■ **STORED RECORDS**:
════════════════════

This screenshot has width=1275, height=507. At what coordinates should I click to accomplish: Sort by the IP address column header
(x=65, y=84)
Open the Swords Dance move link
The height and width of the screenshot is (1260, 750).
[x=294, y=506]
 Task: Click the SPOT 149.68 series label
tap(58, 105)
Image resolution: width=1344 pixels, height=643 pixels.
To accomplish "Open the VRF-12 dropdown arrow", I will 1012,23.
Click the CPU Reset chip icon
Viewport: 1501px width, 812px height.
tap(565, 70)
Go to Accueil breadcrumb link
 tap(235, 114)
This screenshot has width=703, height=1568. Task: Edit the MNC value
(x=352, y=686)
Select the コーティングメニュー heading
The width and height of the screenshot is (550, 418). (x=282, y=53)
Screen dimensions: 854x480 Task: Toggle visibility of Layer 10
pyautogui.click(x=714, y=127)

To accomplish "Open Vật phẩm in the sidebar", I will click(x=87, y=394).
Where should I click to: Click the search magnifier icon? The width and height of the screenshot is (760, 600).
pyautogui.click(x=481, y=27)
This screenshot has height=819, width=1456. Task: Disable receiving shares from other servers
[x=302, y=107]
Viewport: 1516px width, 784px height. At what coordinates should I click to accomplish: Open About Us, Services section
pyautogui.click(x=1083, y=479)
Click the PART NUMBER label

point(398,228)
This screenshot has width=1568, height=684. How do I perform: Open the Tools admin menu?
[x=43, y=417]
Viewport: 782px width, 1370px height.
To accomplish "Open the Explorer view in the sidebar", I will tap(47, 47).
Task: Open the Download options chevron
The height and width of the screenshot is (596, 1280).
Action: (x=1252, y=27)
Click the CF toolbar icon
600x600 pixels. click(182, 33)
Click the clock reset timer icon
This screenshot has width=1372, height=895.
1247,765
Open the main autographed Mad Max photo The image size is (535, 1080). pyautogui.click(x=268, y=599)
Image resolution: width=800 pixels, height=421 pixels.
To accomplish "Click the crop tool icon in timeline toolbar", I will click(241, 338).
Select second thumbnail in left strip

════════════════════

■ **GOAL OF THE EXERCISE**: Rewrite the items above so that every occurrence of "Viewport" becomes "Display", with all other text left unchanged.

■ **WRITTEN RESPONSE**:
This screenshot has width=1275, height=507. At what coordinates should I click to accomplish: Sort by the IP address column header
(x=65, y=84)
Open the Swords Dance move link
The height and width of the screenshot is (1260, 750).
[x=294, y=506]
 Task: Click the SPOT 149.68 series label
tap(58, 105)
Image resolution: width=1344 pixels, height=643 pixels.
To accomplish "Open the VRF-12 dropdown arrow", I will 1012,23.
Click the CPU Reset chip icon
Display: 1501px width, 812px height.
tap(565, 70)
Go to Accueil breadcrumb link
 tap(235, 114)
This screenshot has width=703, height=1568. Task: Edit the MNC value
(x=352, y=686)
Select the コーティングメニュー heading
The width and height of the screenshot is (550, 418). (x=282, y=53)
Screen dimensions: 854x480 Task: Toggle visibility of Layer 10
pyautogui.click(x=714, y=127)

To accomplish "Open Vật phẩm in the sidebar", I will click(x=87, y=394).
Where should I click to: Click the search magnifier icon? The width and height of the screenshot is (760, 600).
pyautogui.click(x=481, y=27)
This screenshot has height=819, width=1456. Task: Disable receiving shares from other servers
[x=302, y=107]
Display: 1516px width, 784px height. At what coordinates should I click to accomplish: Open About Us, Services section
pyautogui.click(x=1083, y=479)
Click the PART NUMBER label

point(398,228)
This screenshot has width=1568, height=684. How do I perform: Open the Tools admin menu?
[x=43, y=417]
Display: 782px width, 1370px height.
To accomplish "Open the Explorer view in the sidebar", I will tap(47, 47).
Task: Open the Download options chevron
The height and width of the screenshot is (596, 1280).
Action: (x=1252, y=27)
Click the CF toolbar icon
600x600 pixels. click(182, 33)
Click the clock reset timer icon
This screenshot has width=1372, height=895.
1247,765
Open the main autographed Mad Max photo The image size is (535, 1080). pyautogui.click(x=268, y=599)
Image resolution: width=800 pixels, height=421 pixels.
To accomplish "Click the crop tool icon in timeline toolbar", I will click(241, 338).
Select second thumbnail in left strip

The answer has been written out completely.